Healthcare, Financial Services…and Farms? Yes, Farms.
Ransomware is the kidnapping of a company computer system.
A ransom pays for the return of a kidnapping victim. Hackers are data kidnappers who release malicious software into a system. Data isn’t always removed from the system, but the malware encrypts access to it. Sometimes the hackers will steal records, without your knowledge – to sell on the dark web.
Either way, once the kidnappers are inside the system, they take control. The organization no longer has access to the system’s data or functions. You won’t know if anything was copied or stolen until you regain access.
The hackers let the organization scramble for a bit to build urgency, then they make contact. They set a price for the release of the data and the payment method. Cryptocurrency is the norm for most transactions. Once the organization pays up, the hackers release the data. The organization still won’t know when or how the hackers got in. On top of the ransom, it can cost hundreds of thousands of dollars to find the back door and make sure the system is secure.
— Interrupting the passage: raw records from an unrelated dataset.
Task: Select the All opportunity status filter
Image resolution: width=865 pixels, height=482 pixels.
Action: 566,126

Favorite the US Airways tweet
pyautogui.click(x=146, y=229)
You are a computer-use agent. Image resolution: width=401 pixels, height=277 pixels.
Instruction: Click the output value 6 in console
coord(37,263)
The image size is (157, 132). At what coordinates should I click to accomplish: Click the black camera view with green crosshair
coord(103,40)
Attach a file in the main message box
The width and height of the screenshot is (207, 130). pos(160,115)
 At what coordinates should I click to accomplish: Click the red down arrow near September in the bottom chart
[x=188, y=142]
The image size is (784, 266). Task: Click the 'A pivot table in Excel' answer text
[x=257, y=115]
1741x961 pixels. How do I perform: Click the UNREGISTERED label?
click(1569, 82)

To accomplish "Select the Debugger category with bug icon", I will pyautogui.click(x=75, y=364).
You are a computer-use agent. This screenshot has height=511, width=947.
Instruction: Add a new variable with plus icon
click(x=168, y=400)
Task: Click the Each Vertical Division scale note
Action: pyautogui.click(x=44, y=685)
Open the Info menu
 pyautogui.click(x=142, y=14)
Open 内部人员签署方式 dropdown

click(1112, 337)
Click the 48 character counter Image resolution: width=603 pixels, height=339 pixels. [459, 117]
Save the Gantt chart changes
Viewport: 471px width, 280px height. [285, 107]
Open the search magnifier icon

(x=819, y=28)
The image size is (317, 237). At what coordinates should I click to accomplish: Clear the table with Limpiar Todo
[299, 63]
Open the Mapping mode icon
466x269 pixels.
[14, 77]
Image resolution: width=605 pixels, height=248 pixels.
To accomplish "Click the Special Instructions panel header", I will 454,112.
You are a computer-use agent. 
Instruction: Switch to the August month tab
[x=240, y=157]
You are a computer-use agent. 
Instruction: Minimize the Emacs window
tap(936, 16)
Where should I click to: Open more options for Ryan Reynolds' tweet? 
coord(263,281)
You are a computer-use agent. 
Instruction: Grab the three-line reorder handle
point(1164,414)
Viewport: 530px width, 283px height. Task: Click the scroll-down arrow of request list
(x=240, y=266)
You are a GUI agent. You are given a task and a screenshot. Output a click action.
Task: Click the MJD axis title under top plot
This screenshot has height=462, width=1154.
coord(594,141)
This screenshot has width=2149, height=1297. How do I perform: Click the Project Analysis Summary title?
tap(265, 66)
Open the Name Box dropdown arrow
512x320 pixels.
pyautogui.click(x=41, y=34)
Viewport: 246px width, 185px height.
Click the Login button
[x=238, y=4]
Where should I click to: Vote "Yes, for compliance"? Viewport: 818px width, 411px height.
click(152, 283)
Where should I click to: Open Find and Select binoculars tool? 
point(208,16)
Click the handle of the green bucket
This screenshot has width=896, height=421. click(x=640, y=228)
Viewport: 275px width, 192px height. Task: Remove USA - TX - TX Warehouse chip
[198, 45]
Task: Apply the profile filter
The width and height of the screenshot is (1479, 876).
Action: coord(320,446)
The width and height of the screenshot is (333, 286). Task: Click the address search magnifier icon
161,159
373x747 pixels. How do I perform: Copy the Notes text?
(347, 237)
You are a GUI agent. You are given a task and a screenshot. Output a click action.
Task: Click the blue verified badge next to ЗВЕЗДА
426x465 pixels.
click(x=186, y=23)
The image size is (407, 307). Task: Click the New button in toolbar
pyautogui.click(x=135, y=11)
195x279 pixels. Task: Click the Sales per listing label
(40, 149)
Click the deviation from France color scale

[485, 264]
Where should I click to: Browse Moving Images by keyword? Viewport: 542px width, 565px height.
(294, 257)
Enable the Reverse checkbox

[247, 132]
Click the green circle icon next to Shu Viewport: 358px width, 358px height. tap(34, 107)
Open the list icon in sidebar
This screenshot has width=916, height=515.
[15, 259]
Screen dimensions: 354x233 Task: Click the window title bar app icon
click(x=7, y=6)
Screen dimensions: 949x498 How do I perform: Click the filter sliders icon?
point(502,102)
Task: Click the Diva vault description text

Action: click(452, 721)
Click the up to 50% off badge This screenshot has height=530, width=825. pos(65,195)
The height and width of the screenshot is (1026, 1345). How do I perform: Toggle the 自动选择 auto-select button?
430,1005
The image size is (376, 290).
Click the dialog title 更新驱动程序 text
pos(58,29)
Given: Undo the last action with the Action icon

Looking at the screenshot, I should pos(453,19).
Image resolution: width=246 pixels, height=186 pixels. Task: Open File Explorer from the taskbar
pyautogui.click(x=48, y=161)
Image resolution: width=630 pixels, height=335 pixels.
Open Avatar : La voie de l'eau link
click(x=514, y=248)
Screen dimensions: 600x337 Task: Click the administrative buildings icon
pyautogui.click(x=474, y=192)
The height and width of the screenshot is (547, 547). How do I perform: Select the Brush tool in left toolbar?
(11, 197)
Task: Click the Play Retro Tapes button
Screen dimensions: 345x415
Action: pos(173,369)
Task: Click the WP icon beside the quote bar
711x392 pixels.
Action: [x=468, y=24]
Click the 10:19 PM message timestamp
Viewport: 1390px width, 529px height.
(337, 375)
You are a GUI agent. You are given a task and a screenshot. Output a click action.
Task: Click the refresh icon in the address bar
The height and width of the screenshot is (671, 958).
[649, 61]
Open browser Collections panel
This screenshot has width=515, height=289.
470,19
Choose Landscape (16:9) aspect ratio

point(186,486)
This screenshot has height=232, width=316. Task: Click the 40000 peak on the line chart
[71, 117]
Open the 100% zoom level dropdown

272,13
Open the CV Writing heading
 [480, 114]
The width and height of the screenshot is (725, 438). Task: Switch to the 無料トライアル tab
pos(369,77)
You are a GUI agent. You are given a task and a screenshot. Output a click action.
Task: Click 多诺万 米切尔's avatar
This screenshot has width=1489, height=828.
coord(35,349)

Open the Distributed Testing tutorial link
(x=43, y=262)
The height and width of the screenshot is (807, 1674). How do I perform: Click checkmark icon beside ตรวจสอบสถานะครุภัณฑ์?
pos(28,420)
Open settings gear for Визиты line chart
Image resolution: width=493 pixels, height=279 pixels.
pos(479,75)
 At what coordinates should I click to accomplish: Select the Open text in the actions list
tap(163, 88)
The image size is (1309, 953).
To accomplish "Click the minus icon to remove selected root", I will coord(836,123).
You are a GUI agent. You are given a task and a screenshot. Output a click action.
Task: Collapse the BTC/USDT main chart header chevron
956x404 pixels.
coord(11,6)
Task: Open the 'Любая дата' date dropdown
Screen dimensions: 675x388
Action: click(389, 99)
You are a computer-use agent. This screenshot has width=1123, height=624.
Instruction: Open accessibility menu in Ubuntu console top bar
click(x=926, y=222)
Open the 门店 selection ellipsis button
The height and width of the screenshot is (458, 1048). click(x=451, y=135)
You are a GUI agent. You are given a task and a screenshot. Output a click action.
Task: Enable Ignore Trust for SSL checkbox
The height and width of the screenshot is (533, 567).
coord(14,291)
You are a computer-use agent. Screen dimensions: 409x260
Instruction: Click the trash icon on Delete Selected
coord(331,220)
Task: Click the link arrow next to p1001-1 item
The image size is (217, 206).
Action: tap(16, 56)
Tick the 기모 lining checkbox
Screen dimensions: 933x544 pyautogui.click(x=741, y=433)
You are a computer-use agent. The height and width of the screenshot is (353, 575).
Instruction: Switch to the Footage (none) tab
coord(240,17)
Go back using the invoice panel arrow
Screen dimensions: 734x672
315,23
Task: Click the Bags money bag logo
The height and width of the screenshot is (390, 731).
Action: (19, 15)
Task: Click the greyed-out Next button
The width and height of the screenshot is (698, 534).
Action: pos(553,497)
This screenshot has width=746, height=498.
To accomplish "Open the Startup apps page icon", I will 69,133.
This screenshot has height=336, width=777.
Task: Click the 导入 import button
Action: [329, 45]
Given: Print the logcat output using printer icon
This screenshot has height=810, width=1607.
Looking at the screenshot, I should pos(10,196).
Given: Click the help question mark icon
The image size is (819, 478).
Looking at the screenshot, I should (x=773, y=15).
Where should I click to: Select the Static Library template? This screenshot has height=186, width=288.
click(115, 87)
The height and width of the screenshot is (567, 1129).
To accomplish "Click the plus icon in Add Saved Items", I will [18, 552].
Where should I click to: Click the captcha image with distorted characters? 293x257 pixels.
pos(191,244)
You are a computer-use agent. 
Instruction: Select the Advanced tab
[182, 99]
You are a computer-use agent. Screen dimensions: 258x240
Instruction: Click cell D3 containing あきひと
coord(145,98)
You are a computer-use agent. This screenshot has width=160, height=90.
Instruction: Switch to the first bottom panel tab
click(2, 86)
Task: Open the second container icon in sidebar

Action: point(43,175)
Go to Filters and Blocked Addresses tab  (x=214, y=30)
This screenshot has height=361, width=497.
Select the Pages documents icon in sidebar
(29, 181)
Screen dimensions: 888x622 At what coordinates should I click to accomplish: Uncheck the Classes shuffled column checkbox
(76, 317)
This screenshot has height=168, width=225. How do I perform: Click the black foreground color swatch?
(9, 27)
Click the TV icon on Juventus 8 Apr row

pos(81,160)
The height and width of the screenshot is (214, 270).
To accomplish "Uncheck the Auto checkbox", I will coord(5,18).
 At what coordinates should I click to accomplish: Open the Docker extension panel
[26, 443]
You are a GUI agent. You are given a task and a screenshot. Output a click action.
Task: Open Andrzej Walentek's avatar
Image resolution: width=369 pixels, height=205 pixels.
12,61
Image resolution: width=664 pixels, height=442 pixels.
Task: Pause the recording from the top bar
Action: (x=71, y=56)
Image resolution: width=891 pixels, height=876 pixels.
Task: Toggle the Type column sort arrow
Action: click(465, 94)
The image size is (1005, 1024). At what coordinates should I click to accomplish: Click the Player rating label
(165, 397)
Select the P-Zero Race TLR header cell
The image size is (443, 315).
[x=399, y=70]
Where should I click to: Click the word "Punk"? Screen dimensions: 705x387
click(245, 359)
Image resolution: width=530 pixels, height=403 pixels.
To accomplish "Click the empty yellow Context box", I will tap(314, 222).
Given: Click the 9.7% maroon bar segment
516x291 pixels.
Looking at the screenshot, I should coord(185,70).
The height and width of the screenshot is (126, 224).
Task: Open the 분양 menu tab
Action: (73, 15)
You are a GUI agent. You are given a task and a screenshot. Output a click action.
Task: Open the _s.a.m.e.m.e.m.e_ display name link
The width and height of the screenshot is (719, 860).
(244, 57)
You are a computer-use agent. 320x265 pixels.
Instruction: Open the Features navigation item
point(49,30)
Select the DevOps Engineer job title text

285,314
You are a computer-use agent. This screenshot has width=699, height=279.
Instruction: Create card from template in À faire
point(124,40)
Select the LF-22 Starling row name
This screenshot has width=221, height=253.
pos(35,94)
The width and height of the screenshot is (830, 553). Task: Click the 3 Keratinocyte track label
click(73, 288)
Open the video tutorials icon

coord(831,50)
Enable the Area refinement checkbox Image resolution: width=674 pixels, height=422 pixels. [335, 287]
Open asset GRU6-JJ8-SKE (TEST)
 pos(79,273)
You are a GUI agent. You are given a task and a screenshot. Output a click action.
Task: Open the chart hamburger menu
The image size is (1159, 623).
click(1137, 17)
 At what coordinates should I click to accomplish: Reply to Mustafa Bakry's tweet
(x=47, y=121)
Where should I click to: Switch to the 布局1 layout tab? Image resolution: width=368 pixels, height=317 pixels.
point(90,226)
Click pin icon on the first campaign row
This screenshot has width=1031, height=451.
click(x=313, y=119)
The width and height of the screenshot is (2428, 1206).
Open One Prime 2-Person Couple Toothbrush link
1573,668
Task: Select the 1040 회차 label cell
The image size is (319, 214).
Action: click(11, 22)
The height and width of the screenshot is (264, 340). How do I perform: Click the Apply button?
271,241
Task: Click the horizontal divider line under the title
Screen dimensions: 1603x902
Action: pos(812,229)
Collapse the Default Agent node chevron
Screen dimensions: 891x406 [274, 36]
According to a 2021 Cyber Threat report Sonic Wall, there were 304 million ransomware attacks around the world in 2020. Cyber-extortion is a profitable crime without much risk. Hackers cover their tracks with anonymous cryptocurrency transactions. It is expected attacks will continue to rise.
Attacks on the Food Supply
Although healthcare and financial services are typically the prime targets for ransomware groups, disrupting agriculture is their latest target.
The FBI has issued a warning regarding ransomware attacks during the planting and harvesting seasons. The hackers focus on time-sensitive periods, assuming there will be less resistance to paying up.
In September of 2021, a company that makes software for grain production, NEW Cooperative, was hit with a ransomware attack. It was the second attack in a week, following the hit on the Minnesota-based Crystal Valley. Months earlier, JBS Corporation, the meat processing company, had to temporarily shut down nine of its beef process plants due to a ransomware attack.
Though these attacks didn’t invade farm systems, they did compromise the operational supply chain. For smaller family farms, these disruptions can be devastating. When seed doesn’t ship or meat can’t be processed, their income is at risk.
Secondary Systems aren’t the Only Concern
More and more farms are relying on networked technology to improve efficiency. Sensors to control building temperatures and keep pumps delivering water are managed remotely. That means they can be hacked. Most are IoT devices, which have little or no security protocols built in.
Ransomware is typically about money, but bad actors can be malicious as well. Many of the ransomware groups are Russian or Eastern European. Given the war in Ukraine, there is heightened concern about cyberattacks against all critical infrastructure, including the food supply.
Healthcare Data is Worth the Most
In the past decade, the government has prioritized and required the use of electronic medical records. Sharing patient data is a driver behind the Centers for Medicaid and Medicaid’s new payment model. Medical data is also time-sensitive, loss of access can have urgent consequences for patients. That makes every healthcare system a prime target.
The worst ransomware breach of 2020 came from a third-party IT provider.
The Blackbaud Breach
Blackbaud is a cloud services provider for medical practices. Their services include payment processing, financial management, and fundraising for endowments. Beyond the universities and non-profits, 100 U.S. healthcare organizations were affected. Over 12.3 million patient records were exposed.
Blackbaud originally said they stopped the hackers before they could control access to any data but most assume they paid the ransom. Later the company had to acknowledge that a subset of data was stolen. It included usernames, passwords, and credit cards. It was double extortion, hackers stole the data before they encrypt the system.
Blackbaud’s response infuriated customers. The attack happened on Feb. 7, wasn’t caught until May, and they didn’t inform their clients until July. The attack cost the company $3.6 million to restore services. They face over 20 lawsuits in the United States and Canada.